Ты знаешь, что она искупила — пусть и поздно — то, что называла своим грехом, когда сделалась в Каире белой проституткой у арабов. Предполагаю, правда, что с ней не случилось никакого настоящего несчастья, но она каждую минуту рисковала самым худшим. Она часто говорила мне, что счастлива быть женщиной, ибо женщина, особенно если она красива и богата, может жить более вызывающе, если только не убоится никакого срама и, наоборот, сумеет из стыда извлекать истинное наслаждение. Сладострастие было для нее чем-то более истинным и, главное, более всепоглощающим, чем счастье, которое есть не что иное как осторожность, диктуемая страхом его потерять.
Если благодаря твоей матери я не стала бы тем, чем стала, то я бы не осмелилась с тобой так говорить о ней. Но не только я приняла — столь же истинно, как принимают смерть, — безумие твоей матери — то, что она сама называла своим безумием; я уверена, что и ты сам принял его. Не думай, что набожность способна была хоть на миг разлучить тебя с нею. Никогда — и я стою перед тобой, я живу для того, чтобы возвестить тебе об этом. Я буду возвещать тебе на коленях, сама преисполнившись набожности, и я буду возвещать тебе это, как только ты пожелаешь, криком моего сладострастия. Мы оба с тобой смеемся над нашей набожностью, и твоя мать тоже смеялась над своей. Поэтому наша набожность так глубока, и мы чувствуем, что она раздирает нас. А теперь не мешай бешенству моему снять одежду с меня и с тебя. Я голая, дай мне смеяться и преклонить колени, сейчас я буду снимать с тебя штаны — самозабвенно. [Благословен будь, приди в сердце мое: как он огромен!].
Так закончился рассказ Шарлотты д'Энжервиль.

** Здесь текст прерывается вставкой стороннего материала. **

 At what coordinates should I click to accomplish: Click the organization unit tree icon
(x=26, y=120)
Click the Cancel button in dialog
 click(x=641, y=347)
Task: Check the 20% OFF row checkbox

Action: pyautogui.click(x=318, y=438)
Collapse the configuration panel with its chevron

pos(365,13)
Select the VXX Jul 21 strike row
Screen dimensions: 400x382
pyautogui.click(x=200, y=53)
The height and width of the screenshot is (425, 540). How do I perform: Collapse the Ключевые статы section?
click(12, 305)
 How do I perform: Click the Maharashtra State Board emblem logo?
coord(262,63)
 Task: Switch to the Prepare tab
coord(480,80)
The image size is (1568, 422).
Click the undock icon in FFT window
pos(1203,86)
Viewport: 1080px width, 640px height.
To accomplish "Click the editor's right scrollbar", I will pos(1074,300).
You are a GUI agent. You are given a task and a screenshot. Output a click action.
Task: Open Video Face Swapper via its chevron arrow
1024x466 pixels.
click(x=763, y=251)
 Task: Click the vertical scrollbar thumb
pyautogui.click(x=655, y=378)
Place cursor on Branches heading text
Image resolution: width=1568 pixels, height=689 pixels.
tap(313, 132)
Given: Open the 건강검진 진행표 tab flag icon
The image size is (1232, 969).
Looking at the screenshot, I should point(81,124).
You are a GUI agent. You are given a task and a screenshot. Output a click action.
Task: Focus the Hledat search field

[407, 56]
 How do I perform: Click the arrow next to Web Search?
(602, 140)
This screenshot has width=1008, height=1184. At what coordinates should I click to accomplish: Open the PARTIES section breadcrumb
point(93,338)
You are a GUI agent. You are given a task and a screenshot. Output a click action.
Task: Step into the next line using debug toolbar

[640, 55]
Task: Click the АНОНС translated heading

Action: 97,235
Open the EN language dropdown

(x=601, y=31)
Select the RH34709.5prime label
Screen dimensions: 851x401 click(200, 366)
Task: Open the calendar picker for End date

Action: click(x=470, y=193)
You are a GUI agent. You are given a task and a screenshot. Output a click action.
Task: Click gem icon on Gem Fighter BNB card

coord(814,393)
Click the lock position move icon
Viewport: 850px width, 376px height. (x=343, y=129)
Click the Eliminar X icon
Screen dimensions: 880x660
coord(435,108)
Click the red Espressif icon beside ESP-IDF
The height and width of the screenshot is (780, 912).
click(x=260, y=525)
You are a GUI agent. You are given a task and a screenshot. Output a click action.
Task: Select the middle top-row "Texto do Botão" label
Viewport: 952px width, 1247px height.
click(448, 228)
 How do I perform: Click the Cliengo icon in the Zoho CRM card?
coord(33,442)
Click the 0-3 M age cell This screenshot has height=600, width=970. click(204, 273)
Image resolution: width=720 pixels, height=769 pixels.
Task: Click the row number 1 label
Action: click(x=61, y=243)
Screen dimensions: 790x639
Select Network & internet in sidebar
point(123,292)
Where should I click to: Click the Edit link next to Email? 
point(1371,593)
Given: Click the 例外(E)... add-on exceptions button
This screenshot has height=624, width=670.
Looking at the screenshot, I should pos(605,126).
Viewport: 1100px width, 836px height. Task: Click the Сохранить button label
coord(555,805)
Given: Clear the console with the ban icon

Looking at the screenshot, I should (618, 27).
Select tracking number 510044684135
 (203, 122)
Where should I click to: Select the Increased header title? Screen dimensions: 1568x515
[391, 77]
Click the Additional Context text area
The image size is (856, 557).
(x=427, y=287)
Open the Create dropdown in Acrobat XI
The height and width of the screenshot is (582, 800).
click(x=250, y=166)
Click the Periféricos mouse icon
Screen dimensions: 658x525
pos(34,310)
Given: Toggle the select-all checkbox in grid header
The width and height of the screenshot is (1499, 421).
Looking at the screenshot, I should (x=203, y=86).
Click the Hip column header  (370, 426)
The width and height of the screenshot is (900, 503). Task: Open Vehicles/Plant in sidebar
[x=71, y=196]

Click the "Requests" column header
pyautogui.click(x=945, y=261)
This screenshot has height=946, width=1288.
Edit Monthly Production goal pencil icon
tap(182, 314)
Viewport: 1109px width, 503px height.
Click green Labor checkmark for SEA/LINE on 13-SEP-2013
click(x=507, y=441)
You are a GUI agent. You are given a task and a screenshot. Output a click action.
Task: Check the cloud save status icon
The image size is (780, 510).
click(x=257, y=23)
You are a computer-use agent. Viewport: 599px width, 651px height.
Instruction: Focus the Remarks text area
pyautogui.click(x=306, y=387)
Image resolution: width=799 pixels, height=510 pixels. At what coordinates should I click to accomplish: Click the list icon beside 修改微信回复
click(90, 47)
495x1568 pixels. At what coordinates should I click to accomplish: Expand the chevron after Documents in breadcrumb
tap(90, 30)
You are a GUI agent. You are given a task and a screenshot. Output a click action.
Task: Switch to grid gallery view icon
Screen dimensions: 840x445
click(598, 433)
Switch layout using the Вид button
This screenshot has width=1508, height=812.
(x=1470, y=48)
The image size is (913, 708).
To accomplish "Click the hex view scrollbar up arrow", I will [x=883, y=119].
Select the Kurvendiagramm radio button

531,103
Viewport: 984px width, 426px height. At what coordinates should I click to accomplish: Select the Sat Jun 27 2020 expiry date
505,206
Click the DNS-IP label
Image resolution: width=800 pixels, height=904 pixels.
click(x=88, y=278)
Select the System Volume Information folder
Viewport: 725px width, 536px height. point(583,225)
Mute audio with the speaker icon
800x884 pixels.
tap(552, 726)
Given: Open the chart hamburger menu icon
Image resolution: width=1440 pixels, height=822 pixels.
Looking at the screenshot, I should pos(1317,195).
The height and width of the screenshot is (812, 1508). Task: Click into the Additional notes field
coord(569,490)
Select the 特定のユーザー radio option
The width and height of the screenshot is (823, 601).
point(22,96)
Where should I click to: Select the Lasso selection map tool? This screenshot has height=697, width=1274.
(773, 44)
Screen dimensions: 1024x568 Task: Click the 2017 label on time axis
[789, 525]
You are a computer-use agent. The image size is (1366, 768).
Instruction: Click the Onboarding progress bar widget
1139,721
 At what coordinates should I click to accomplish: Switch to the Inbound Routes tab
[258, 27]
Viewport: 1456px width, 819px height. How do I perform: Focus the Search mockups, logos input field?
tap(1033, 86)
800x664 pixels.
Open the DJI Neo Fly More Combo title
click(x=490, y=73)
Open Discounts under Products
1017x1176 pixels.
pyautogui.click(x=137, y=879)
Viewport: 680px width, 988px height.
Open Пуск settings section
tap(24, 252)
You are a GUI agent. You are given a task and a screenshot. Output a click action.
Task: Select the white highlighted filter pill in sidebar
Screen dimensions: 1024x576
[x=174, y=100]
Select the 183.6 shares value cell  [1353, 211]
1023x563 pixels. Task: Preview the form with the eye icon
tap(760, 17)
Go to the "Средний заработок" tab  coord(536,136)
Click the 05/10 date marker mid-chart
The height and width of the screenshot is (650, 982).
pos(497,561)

Сначала я думал попросить ее сходить со мной в лес, но потом решил, что подобное паломничество кощунственно. Я вновь, как это часто бывало, заметил, что мы с не меньшим вниманием, чем другие, стараемся не задевать тех своих чувств, которые считали священными; из какой-то болезненной внимательности мы и воздержались от этого. Я увез Шарлотту в Париж. Мы, разумеется, не могли жить как лесные звери. Но в Париже мы бы чувствовали себя менее одиноко, если бы поселились в кварталах блуда. Мы стали жить весьма бедно в доме свиданий. Мы впали в беспробудное пьянство, на какое только были способны. По правде говоря, с некоторыми перерывами. Мы заболевали. Потом начинали пить снова. Мы решили наслаждаться, опускаясь все ниже и ниже. Шарлотта, так же как и я, гордилась своим позором. Мы вели себя настолько дурно, насколько хватало наших сил.
— Хочешь сделать это? — спрашивала меня Шарлотта.
— Конечно, — отвечал ей я.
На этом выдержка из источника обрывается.